Love Under Pressure And Restoration
Donald E ColemanPeter offers us the testimony of a person formed by failure and restored into fullness, who then poured that formation into a suffering community. Peter Zagapau is never theoretical. He used etenos at full stretch, that's the Greek word, at full stretch, and he tells us he knows what love under pressure feels like from the inside. His declaration that love covers over a multitude of sins tells us he has been covered, not merely forgiven in the abstract, but met in his specific failure and held. And that agape is always the crown, never the first rung, or never at the beginning of the journey. And his final reference to his beloved friend Paul tells us that Agapau can hold even those with whom we have been in real conflict.

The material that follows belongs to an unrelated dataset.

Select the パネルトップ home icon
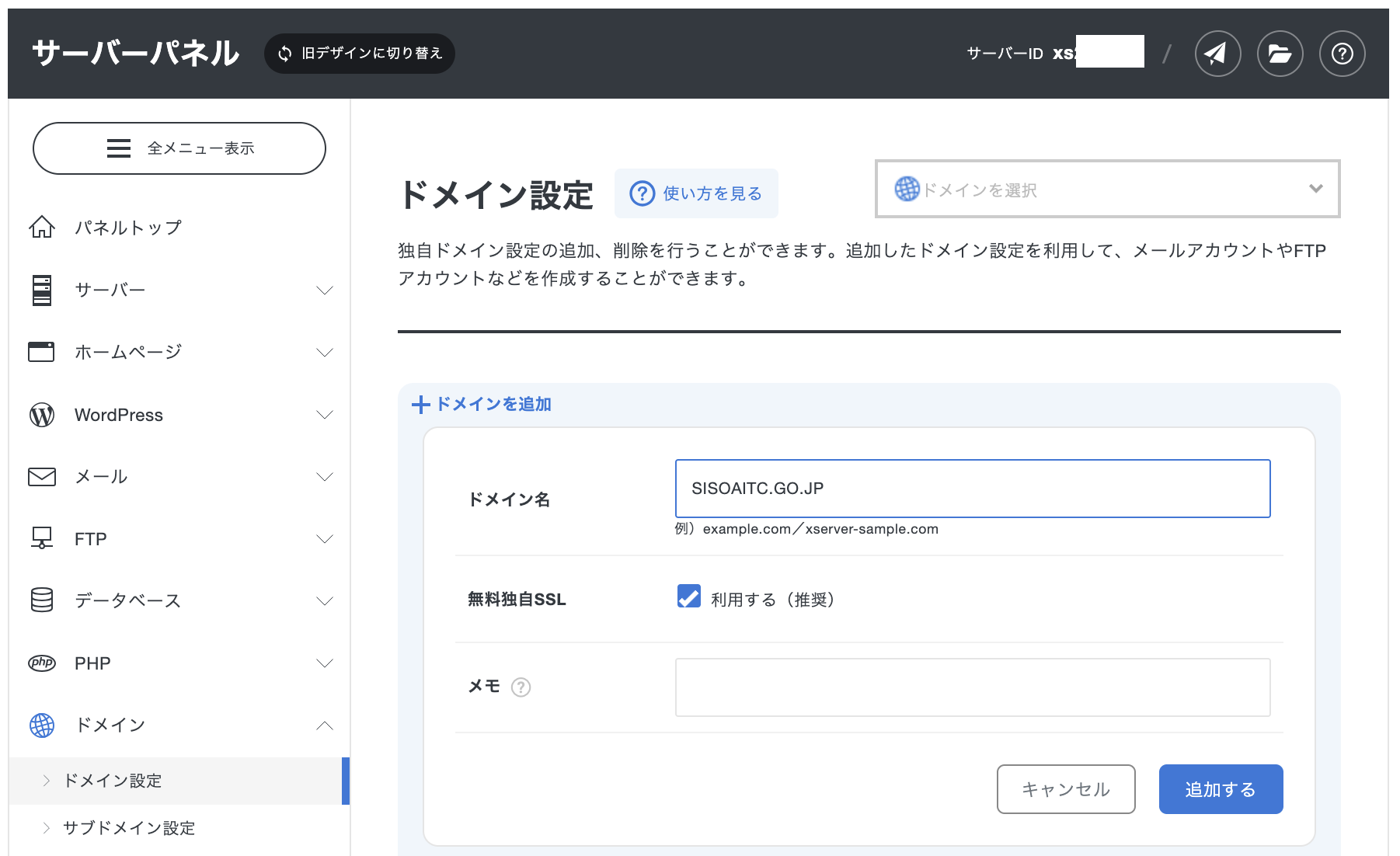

This is a Gapau from within restoration, from the inside of having been found at the shore and commissioned back into a world with the same love that first called you out of the boat. So the question Peter leaves us with is not, do you love enough? No, it's the same question Jesus asked on the shore. Do you love me with what you have where you are? As we end this with Peter, Paul would say that agape never fails. In our next episode, we turn from the scriptural foundation to the lived reality that so many believers are navigating without language. The distinction between the protective self-doing and beloved self-doing. We will name it with compassion because the protective self did not arise from nowhere.
The Shore Question And Next Steps
Donald E ColemanIt arose for reasons, and the path through it is never shameful. It is always only return. Until then, carry this. The shore is always open, and the question Jesus asked Peter is the question he is always asking Do you love me with what you have?